**Ziel der Übung:** Nenne bitte alle Personen, die im Auszug über die Strandleichen mit Vor- und Nachnamen erwähnt werden.

**Auszug zum Lesen:**

──────────

Von dieser Zeit an haben bis zum Jahre 1954 31 Strandleichen ihre letzte Ruhestätte auf dem Heimatlosenfriedhof gefunden. Danach gelang es, angetriebene Tote direkt oder später zu identifizieren und zu den Angehörigen in die Heimatorte zu überführen.
Simon Peter Lont – ein Fischer aus Holland
An einem Tag im April 1967 kam ein Strandgänger in das Dorf und meldete den Fund einer Leiche. Strandvogt in Norddorf war der vierschrötige Landwirt Boy Heinrich Peters (“Boy Hennark”), der fast ein halbes Jahrhundert lang das Geschehen in seinem Bezirk, dem Norddorfer Strand, regierte und selbst in den Chaosjahren nach dem 2. Weltkrieg für die Befolgung des “Strandgesetzes” sorgte.
Boy Hennark informierte den Dorftischler Martin (“Make”) Peters. Damals wie heute hielten Inseltischler die Särge für die Toten der Insel bereit. Ein solcher wurde auf das Pferdefuhrwerk des Strandvogtes geladen, und Boy und Make fuhren nun zum Norddorfer Strand, um den Toten zu bergen. Ob zufällig für Landschaftsfotos unterwegs oder über den Vorfall informiert und mit dem Fahrrad hinterher – der Verfasser war mit der Kamera zur Stelle und konnte ein “historisches” Foto von der Bergung der Strandleiche machen.

──────────

**Datenauszug:**
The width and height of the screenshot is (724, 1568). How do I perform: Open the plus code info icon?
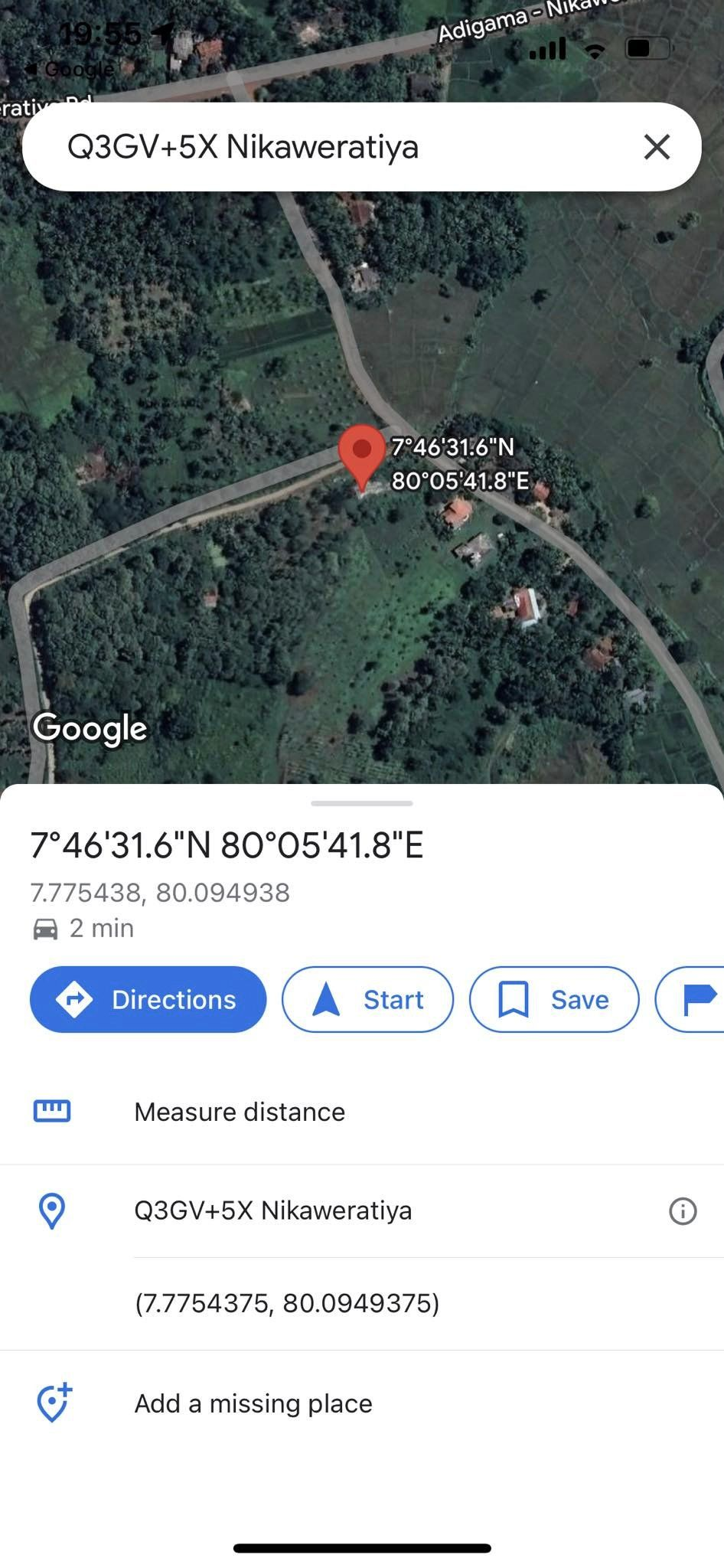tap(683, 1211)
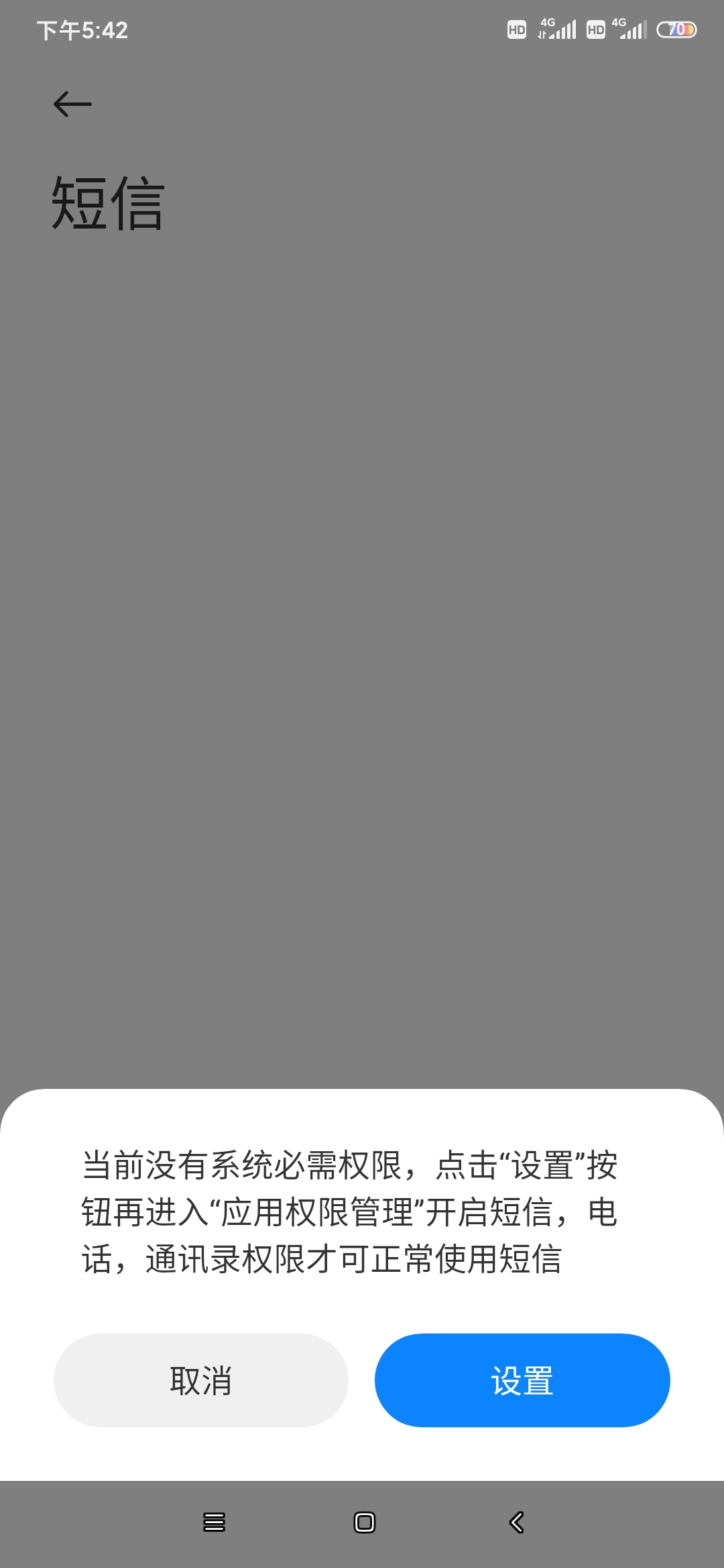
Task: Cancel the permission dialog with 取消
Action: point(200,1380)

──────────

**Lösung:**
- Simon Peter Lont
- Boy Heinrich Peters („Boy Hennark“)
- Martin („Make“) Peters